How To Fix Hot Tub Foam

There are a few ways to get rid of foam so it doesn’t spoil your next hot tub party.

Method #1: Use Anti-Foam (Temporary Fix)

All this method entails is adding an anti-foam chemical product to your hot tub. Almost instantly you’ll see the levels of foam disappear from the water.

This is a great option if you notice you have a foamy tub right before you want to use it. It’s also very affordable, with a 500 ml bottle costing under $20.

The downside is that this is only a temporary fix, and you’ll have to use one of the other methods to get the foam under control over the long term.

Here’s how to add it to your hot tub:

  1. Turn on the hot tub, allowing for the foam to build up. This will make it easy for you to see how much of it disappears once you add the product.
  2. You can either follow the dosing instructions on the bottle, or simply add a few drops of the product slowly until the foam disappears.
  3. Add in the product near the filter. This gives it the best chance to circulate throughout the tub.
  4. Walk around the tub and move the water around with your hand to further break up the foam.
  5. Turn the jets off to let the water settle and any remaining foam to dissolve.
  6. Turn the jets back on and use your tub.

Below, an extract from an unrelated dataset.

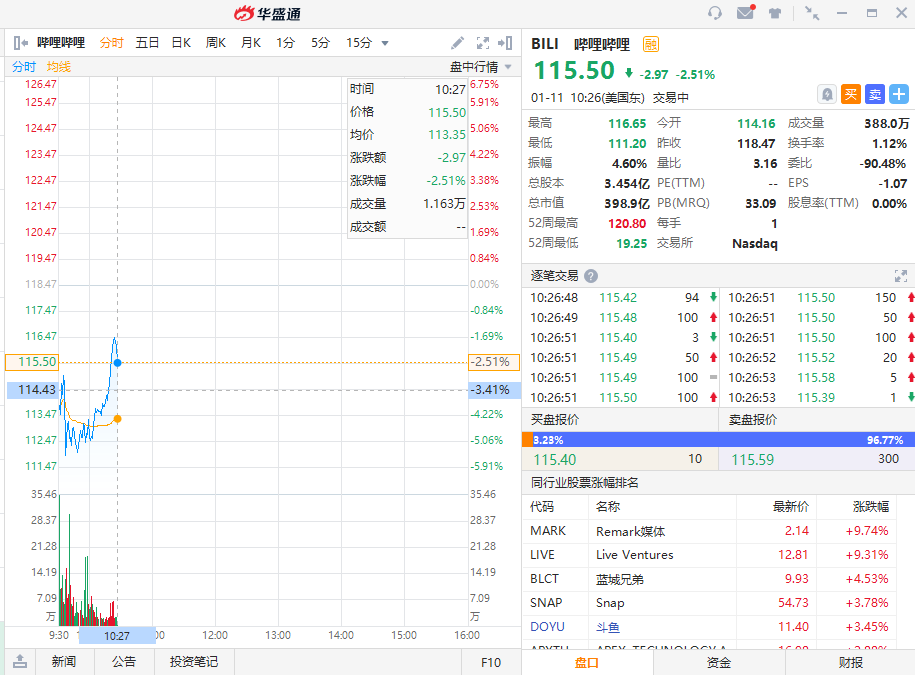Set price alert bell for BILI
This screenshot has width=915, height=675.
[x=827, y=94]
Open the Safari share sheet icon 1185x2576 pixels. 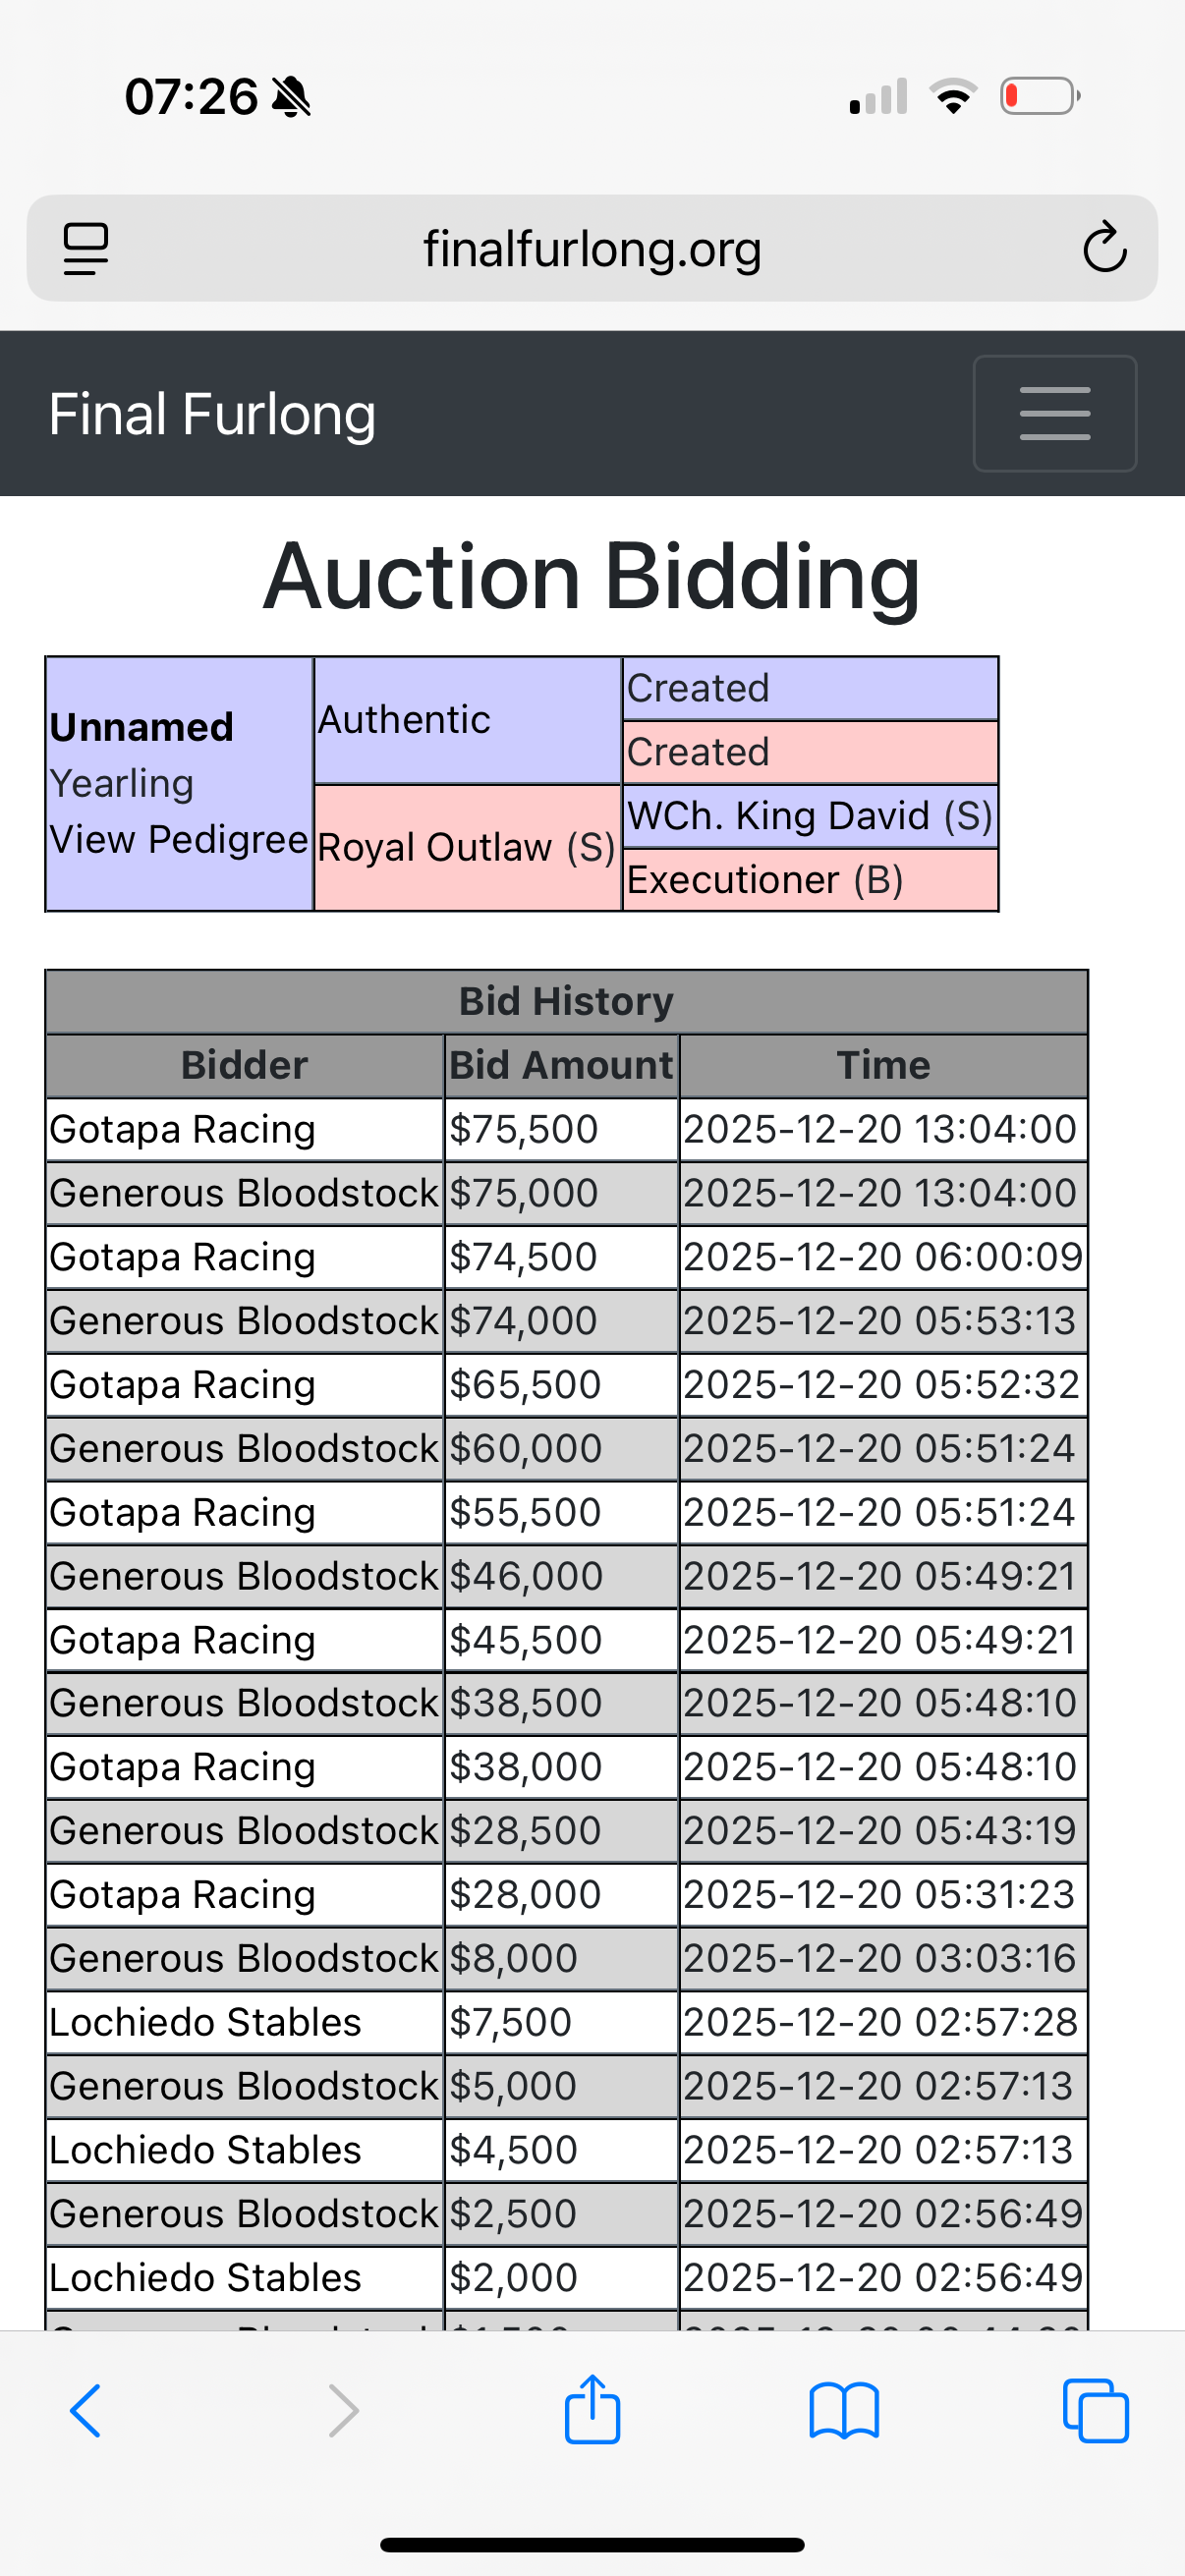pos(592,2410)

Method #2: Rebalance Your Tub

Foam can be the result of improperly balanced water chemistry. This means you’ll need to test for pH, total alkalinity (TA), calcium hardness, and chlorine (or bromine).

Your pH level should be between 7.4 and 7.6, TA between 80 and 120 ppm, calcium hardness (CH) between 175 and 250 ppm, and chlorine between 1 and 3 ppm (bromine between 3 and 5 ppm). Low calcium in particular can be a cause of foam, so make sure your calcium levels fall in the proper range.

It’s also important to test for total dissolved solids (TDS) in the tub. TDS are everything that has been dissolved in the water – the surfactants we discussed earlier. For hot tubs, a TDS level under 1500 ppm is acceptable. If they’re over 1500, go directly to method #3.

By better understanding all of these levels, you’ll have a grasp on what water issues might be causing foam if you ever have another outbreak.

Here’s how to rebalance:

  1. Use test strips, a liquid test kit, or digital meter to test for pH, TA, CH, TDS, and sanitizer levels. Keep in mind that TDS may require specific test strips/kit, as it’s not a common testing parameter.
  2. Make adjustments to any of the levels that require it by adding the appropriate chemicals to the tub.
  3. Always practice proper safety when handling more volatile chemicals such as chlorine, to avoid accidents.
  4. After making adjustments, run the tub for about an hour so the chemicals can be mixed into the water.
  5. Retest the water and make any further adjustments.

Method #3: Drain And Refill

When hot tub foam becomes a problem, this is usually where you’ll end up in order to get rid of it for good.

Draining the tub should be done every 3 months to swap the water, but if you have a lot of foam and methods 1 and 2 aren’t cutting it, you’ll have no choice but to start fresh.

If you drain because of foam, it may be necessary to flush the lines and replace your filter cartridge. You should also wash the tub so that no surfactants remain on the tub shell. 

Here’s how to drain and refill your hot tub:

  1. Remove the filter cartridge and turn on the jets. Pour a line flush product into the filter housing. Dosages will vary, so follow the instructions on the bottle. Let it circulate for 15 to 30 minutes so it can clean out the lines. 
  2. Cut the power to the tub and drain it. You can either use a submersible pump with a hose attached to it, or attach a hose to the drain valve at the base of the tub. Be sure to empty the wastewater into an appropriate location like a sewer or storm drain.
  3. While the tub is draining (will take a few hours) clean your filter cartridge. If there isn’t much debris, a simple hosing down will do. But if the cartridge is really dirty, you may have to do a chemical soak, or replace the cartridge entirely.
  4. Once the tub is empty, wash it down. You can either use a spa cleaning product, or make a solution of 1 part vinegar to 4 parts water.
  5. Rinse the tub thoroughly. This means not once, not twice, but thrice! You don’t want to leave a trace of anything in the tub that can cause foam issues again.
  6. Replace the drain valve plug and fill up the tub using your outdoor water supply and a garden hose. For extra clean water, invest in a hose filter and install it in this line.
  7. Test and balance the water.
  8. Enjoy your clean tub.

How To Prevent Hot Tub Foam

Preventing hot tub foam isn’t rocket science, and you have a few ways to keep it out of your tub.

Basically, the more stuff that gets into water, the more likely it is you’ll have a foam problem.

Clean the tub regularly. This means stay on your weekly maintenance schedule and do drains every 3 months.

Take showers before you get into the water. This will remove a lot of pollutants from your body that can upset the water chemistry. You may also want to keep your hair out of the water, as shampoo residue or hair products can cause water problems.

If you’re partying, be mindful of having drinks near the tub where they can easily get knocked over. 

Finally, invest in high quality chemicals. Don’t skimp on your products just to save a few bucks. These products are usually inferior and will cause headaches down the road.

No Longer Foamy, Homie!

Hot tub foam isn’t aesthetically pleasing, but it’s relatively harmless. 

Still, you should strive to keep it out of your tub, and by keeping on top of your maintenance schedule, you can keep foam problems to a minimum.